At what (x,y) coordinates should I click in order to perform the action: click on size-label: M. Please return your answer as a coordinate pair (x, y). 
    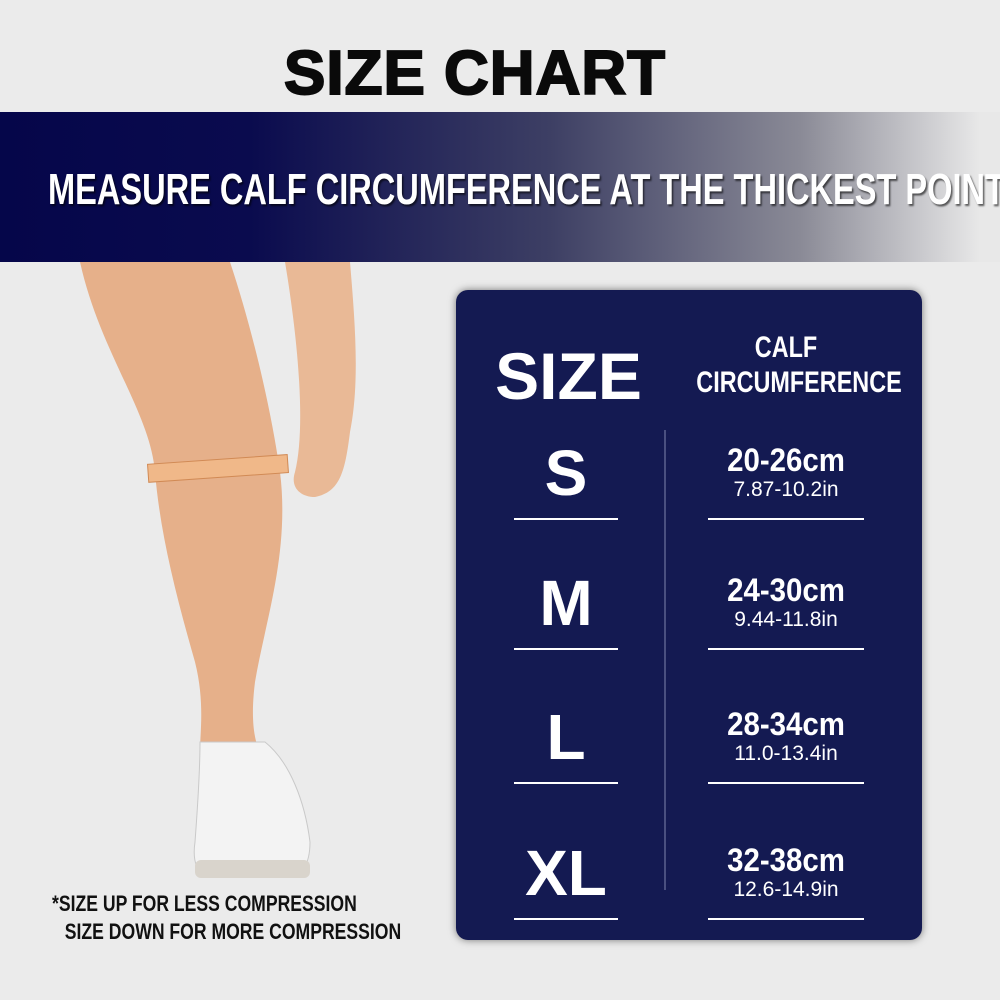
    Looking at the image, I should click on (566, 603).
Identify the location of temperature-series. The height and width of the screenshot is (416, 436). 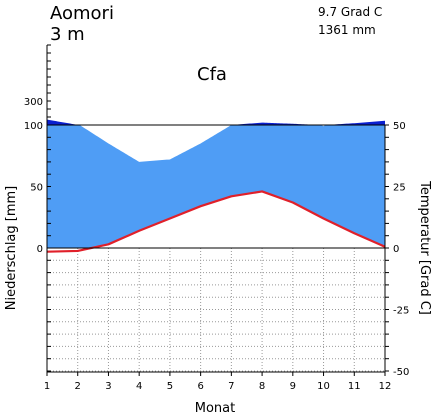
(216, 222).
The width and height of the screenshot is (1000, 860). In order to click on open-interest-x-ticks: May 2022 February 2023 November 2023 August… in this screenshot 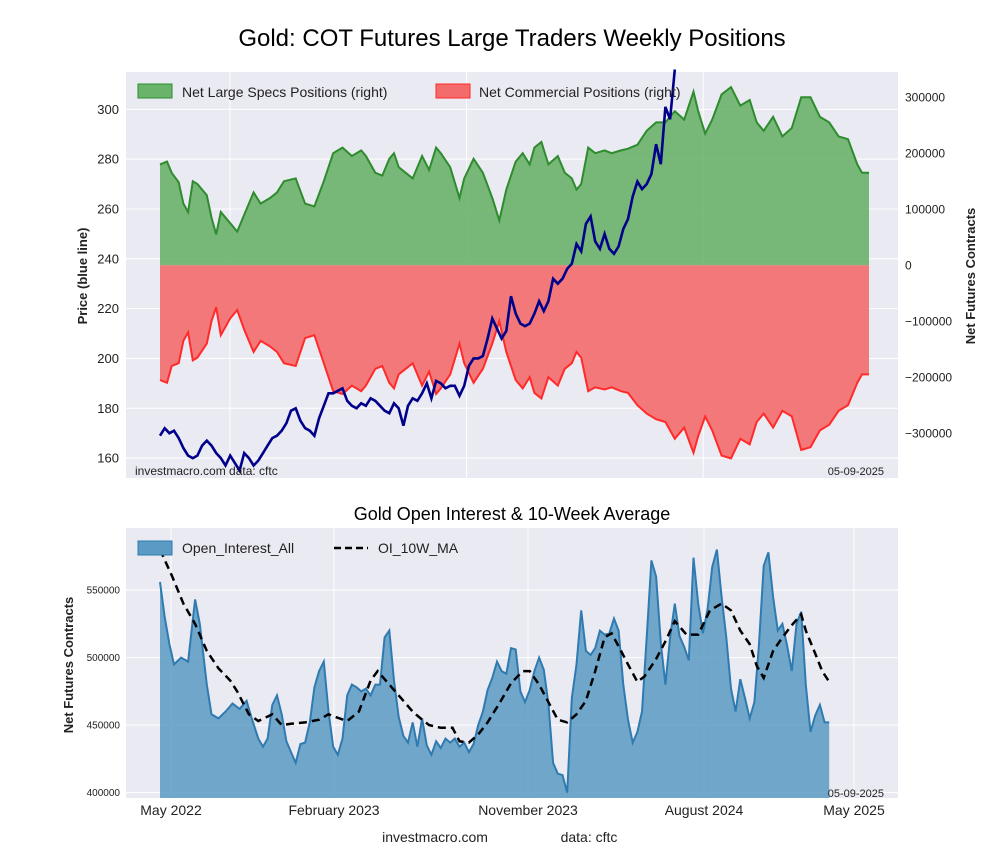, I will do `click(512, 810)`.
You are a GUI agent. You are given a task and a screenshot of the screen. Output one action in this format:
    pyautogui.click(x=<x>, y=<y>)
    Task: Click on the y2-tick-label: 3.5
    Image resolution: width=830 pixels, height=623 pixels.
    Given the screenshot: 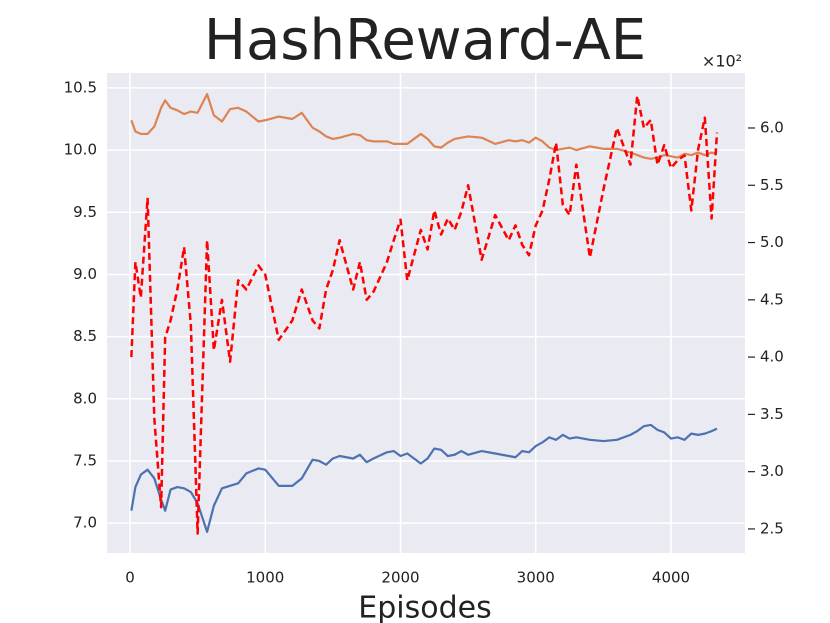 What is the action you would take?
    pyautogui.click(x=772, y=414)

*TASK OBJECTIVE*
Please retype the listing from the line that contains "You are a GUI" through the line that contains "Image resolution: width=830", both of those lines included, character for character.

*PROBLEM SOLUTION*
You are a GUI agent. You are given a task and a screenshot of the screen. Output one action in this format:
    pyautogui.click(x=<x>, y=<y>)
    Task: Click on the y2-tick-label: 3.5
    Image resolution: width=830 pixels, height=623 pixels.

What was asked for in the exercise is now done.